Terence Stamp’s nameless visitor in Pier Paolo Pasolini’s Theorem (Teorema, 1968), and Aaron Smith in The Righteous (O’Brien, 2021), both nurture humankind’s age-old suspicion toward the arrival of the stranger. The title of Belgian director Fabrice du Welz’s Inexorable (2021) means relentless. It’s a fitting title because the characters in these stories are all relentless in their agenda, and Du Welz’s antagonist Gloria (Alba Gaïa Bellugi) is as manipulative and disruptive as her male counterparts.
We revel in the pleasure of witnessing the predatory stranger manipulate and take root in a story. Such characters pique our curiosity. Why? Perhaps because they satisfy our lust for destruction and feed our crueler instincts – they open the pandora’s box within each of us that we struggle to keep the lid on.
Jeanne (Mélanie Doutey) and her husband Marcel Bellmer (Benoît Poelvoorde), have just moved into her childhood family mansion with their daughter Lucie (Janaina Halloy). Marcel is struggling to find inspiration for his follow-up novel to his bestseller Inexorable, which was edited by Jeanne and published by her father. Working out of his late father-in-law’s office, Marcel’s fortune as a writer is inextricably linked to his family. Upon her arrival, Gloria quickly manipulates her way into their employment, and her mysterious interest in Marcel’s work exposes secrets that will push the family to breaking point.
Similar to The Shining (Kubrick, 1980), there’s an appeal to the energy of a large and old space that the story feeds off. Unlike The Overlook Hotel whose past is integral to The Shinning‘s story, Jeanne’s family mansion is a subtle, but necessary dramatic stage.

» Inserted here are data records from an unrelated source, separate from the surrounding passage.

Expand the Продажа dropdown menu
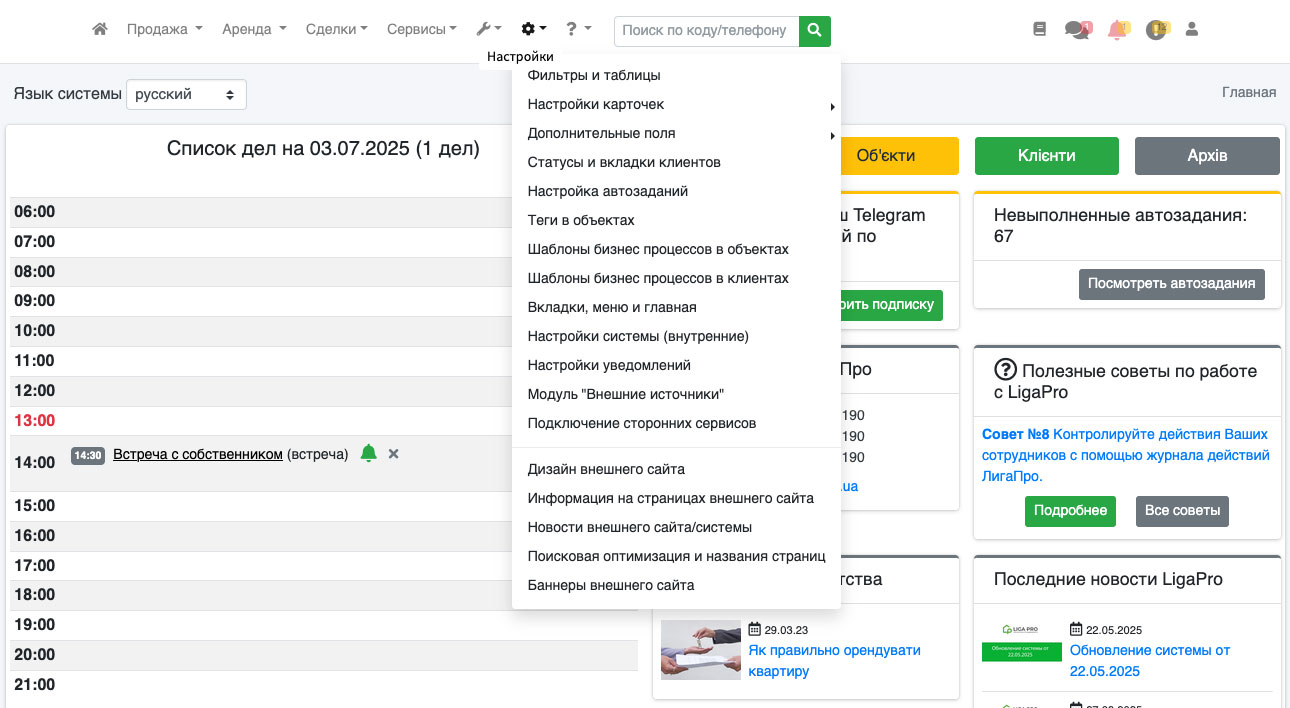 pyautogui.click(x=164, y=30)
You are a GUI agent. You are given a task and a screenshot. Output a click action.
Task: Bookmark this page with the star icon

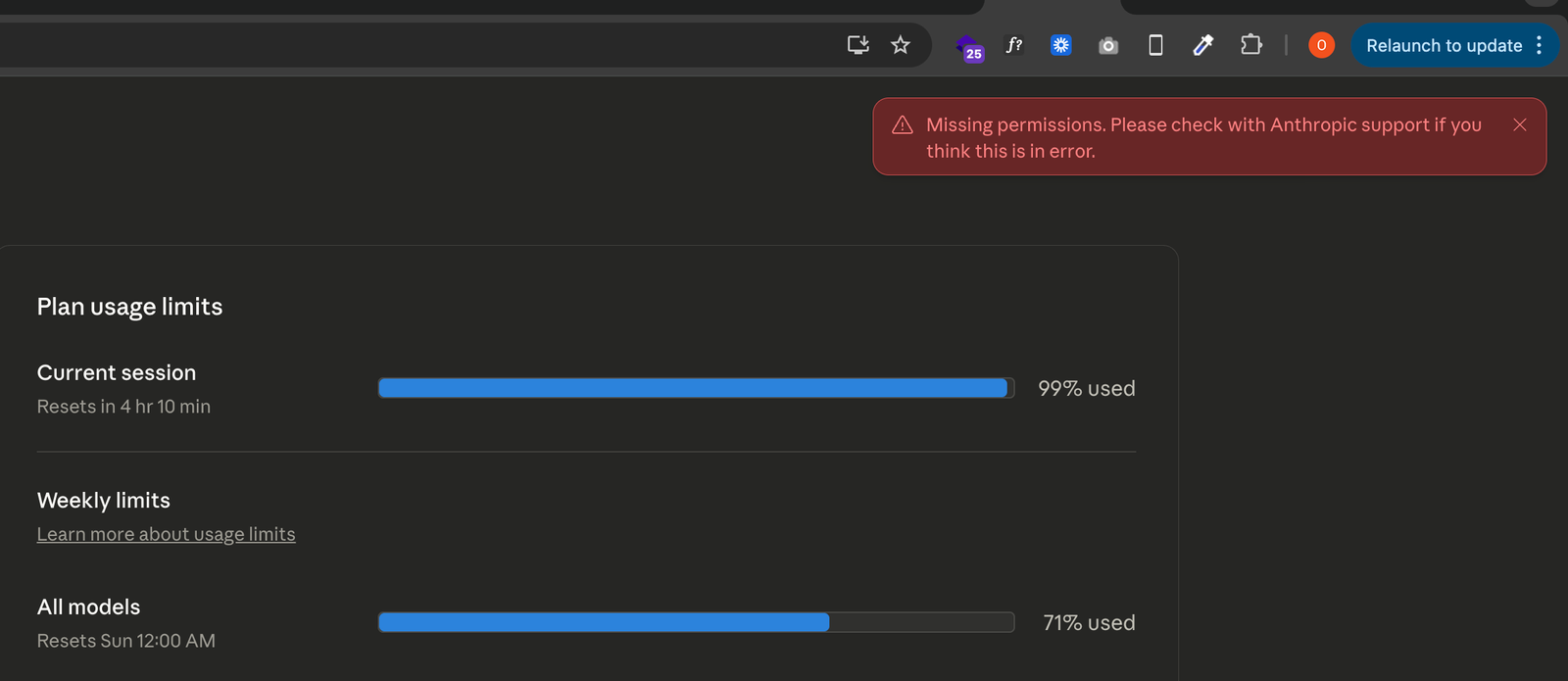point(901,45)
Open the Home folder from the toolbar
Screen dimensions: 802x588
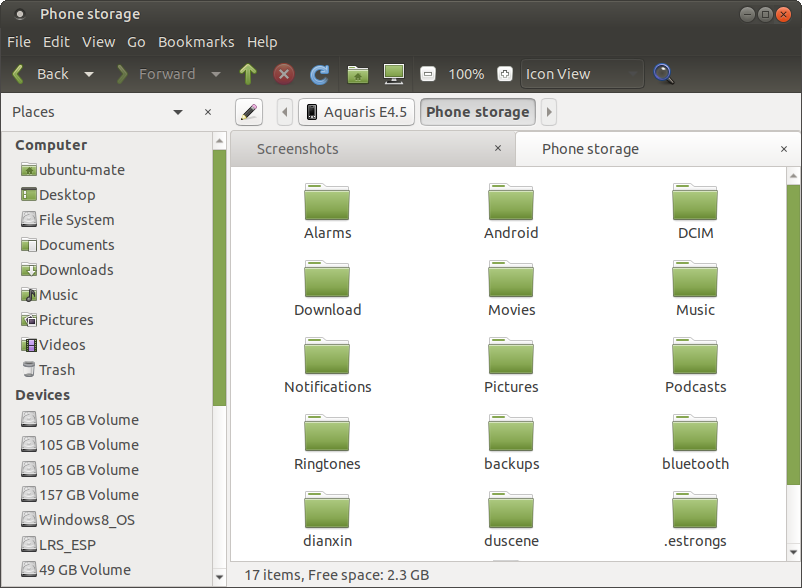357,74
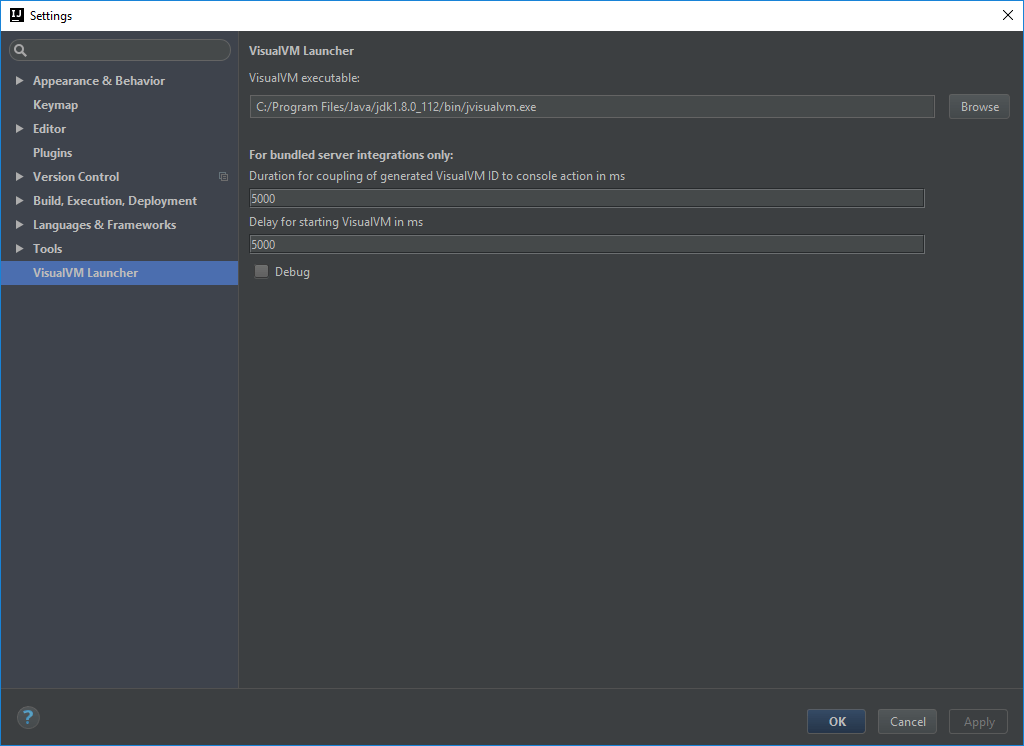1024x746 pixels.
Task: Click the help question mark icon
Action: click(x=27, y=717)
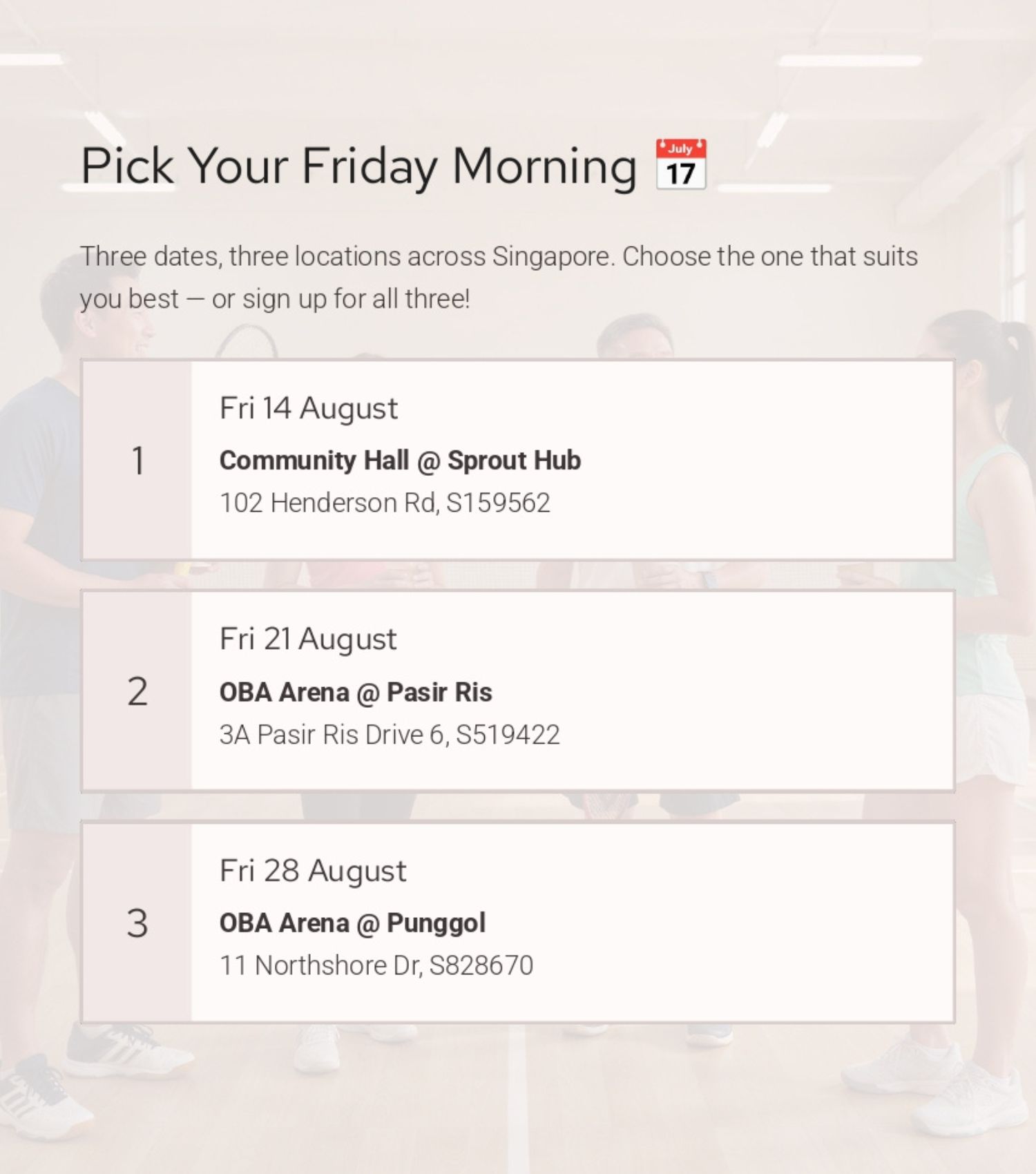Image resolution: width=1036 pixels, height=1174 pixels.
Task: Select the 11 Northshore Dr address
Action: 376,965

Set away from the small town, the separation fosters a feeling of vulnerability. The large space also allows du Welz and his director of photography, Manuel Dacosse, to be playful with the cinematography. They misrepresent characters’ movements, and in one scene Gloria has no weight as if she were floating.
In other moments the camera spirals downwards or upwards, giving us the impression that we’re burrowing deeper into the impending chaos. This is complemented by the periodic red lighting that heightens the suspense, conveying the collective destructive rage that is simmering beneath the surface. The attention to the visual aesthetic provides the film with a presence that attracts and holds our gaze.

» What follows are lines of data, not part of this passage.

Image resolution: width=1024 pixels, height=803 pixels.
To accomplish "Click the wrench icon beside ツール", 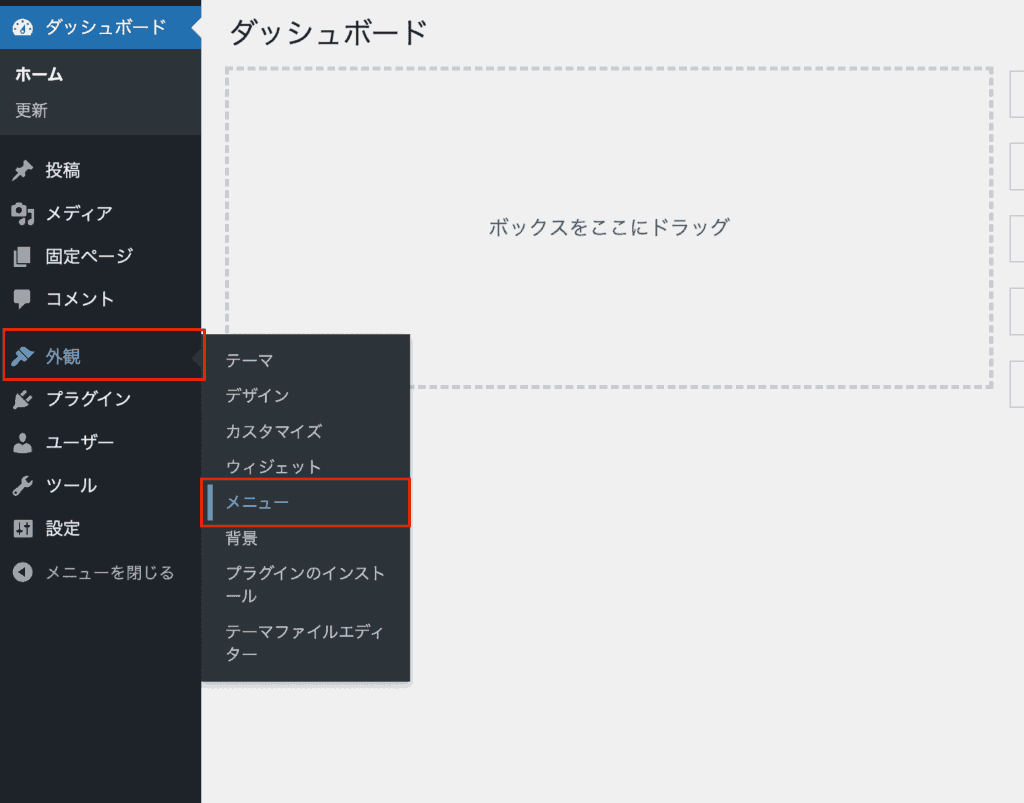I will point(23,486).
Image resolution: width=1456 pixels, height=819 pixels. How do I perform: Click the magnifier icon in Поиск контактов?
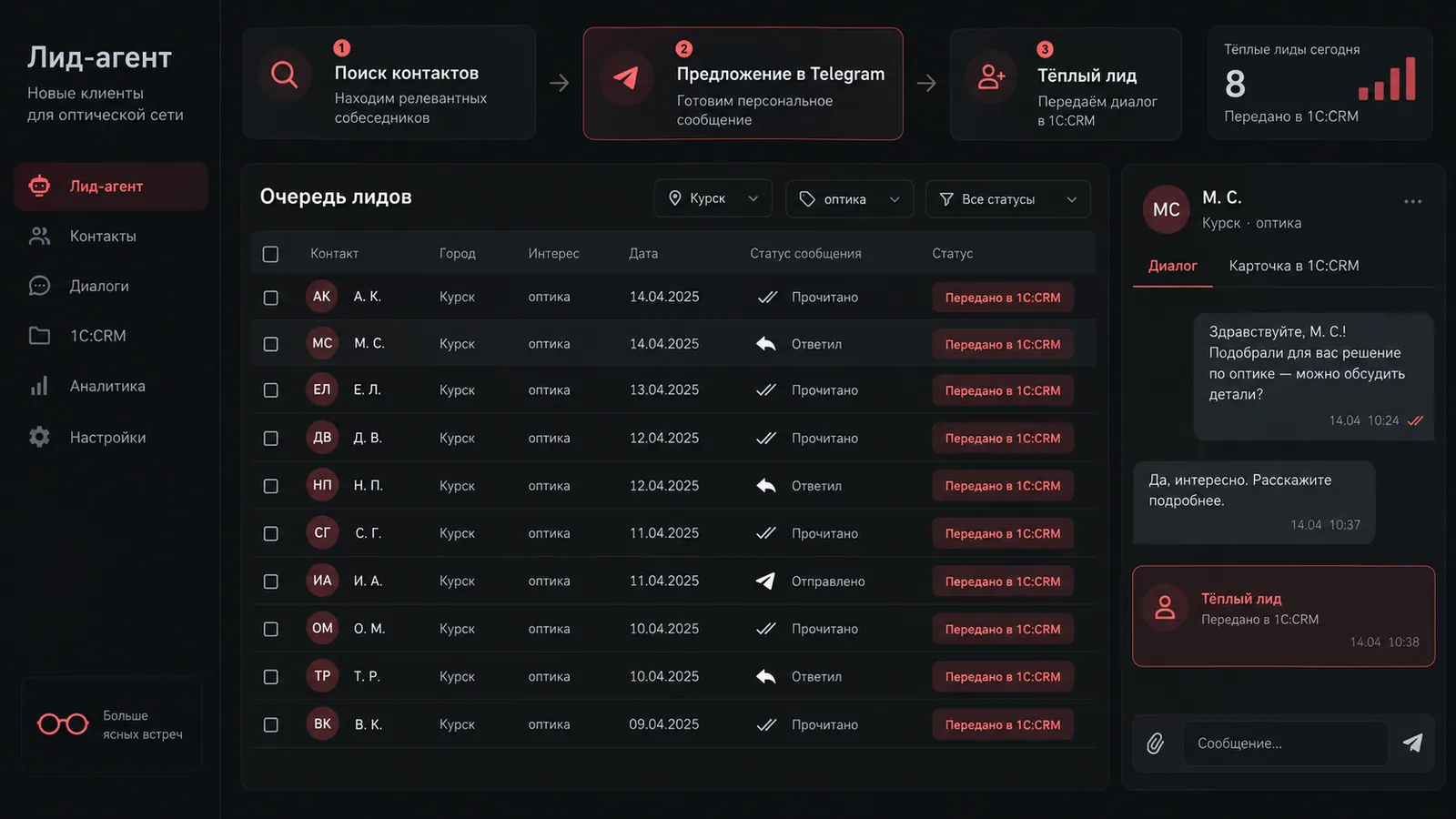pos(285,75)
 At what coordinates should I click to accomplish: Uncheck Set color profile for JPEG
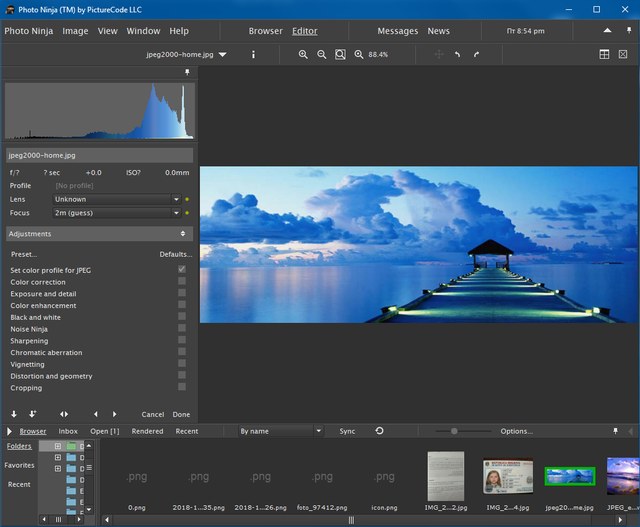coord(181,270)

The house is a spatial pressure for Marcel, that keeps both his past success and the spiritual connection with the publisher that championed Inexorable alive. It has subtle shades of the ghost story, in the form of the expectations of his wife and father-in-law for a second novel. Marcel tells the interviewer from a local newspaper, “You do not write to please. You write out of necessity.” As we come to discover, necessity has a nuanced and troubling meaning.
Inexorable rides the suspense and the emotional highs and lows of its characters. An effective thriller, it holds our interest with the “why” things are happening as they are, and accesses our knowledge of genre cinema to understand or anticipate the reveal. It speaks to the themes of obsession, truth, and vulnerability. One of the ideas that du Welz and his co-writers Joséphine Darcy Hopkins and Aurélien Molas subtly sneak into the story, is the artist’s vulnerability to the response of their work.

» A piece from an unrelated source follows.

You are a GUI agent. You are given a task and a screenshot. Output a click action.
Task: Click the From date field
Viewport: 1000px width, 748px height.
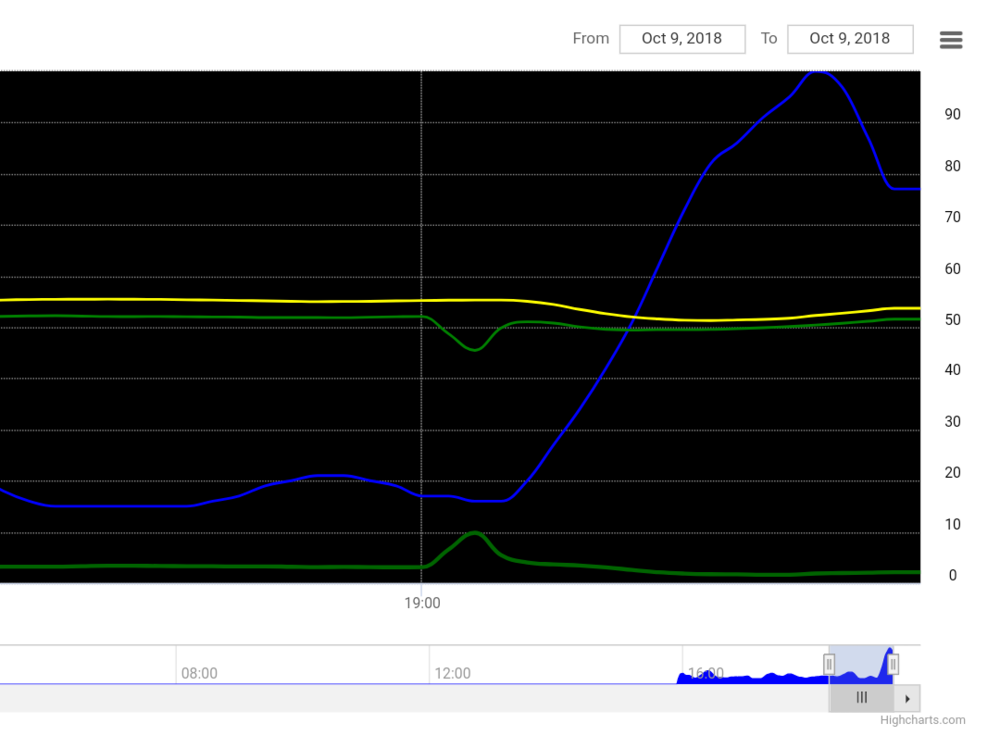click(x=682, y=39)

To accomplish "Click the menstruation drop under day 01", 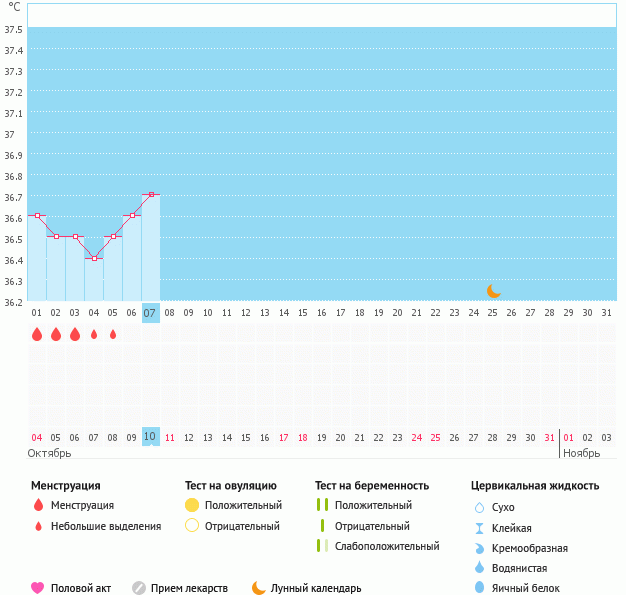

That anxiety nestles itself there and remains undeveloped. The storytellers make the choice to craft a lean suspenseful thriller. They avoid pulling at thematic threads, including the relationship between Marcel and Gloria and how it relates to his and Jeanne’s history and their sexual relationship. At the heart of the story is an intriguing power balance, and one suspects that Gloria exposes a dominant behaviour in Jeanne that her husband finds unattractive, hence the aggressive struggle for sexual dominance in their lovemaking. The necessity to write has reduced Marcel’s power in the relationship to a pretence. He’s not dissimilar to a character in a book, his presence a fiction.
Gloria becomes a symbol of conscience and retaliation against repressed truth. This is not, however, who she actually is in the story as we experience it – she has an agenda – but it’s how we can understand her in hindsight. Processing what we have seen, we pull at the threads du Welz, Hopkins, and Molas leave alone. How a story is received can transform these threads from serving a narrative purpose to being a metaphorical and thematic expression of ideas.
A common thread in stories like Inexorable is how affection is manipulated and misplaced. In The Righteous, the stranger offers the grieving mother a means to fill the void of her parental love, while in Theorem the family allows themselves to be manipulated. These are stories about how we see what we want to see, and how our natures make us susceptible to manipulation.
Du Welz doesn’t like to tell his audience what to think. Instead, he prefers that viewers decide what the film means for them. The attitude towards his audience’s independence is woven into the fabric of the film. Inexorable moves along at a brisk and satisfying pace, omitting some narrative development to instead invite the audience to collaborate and develop the story for themselves.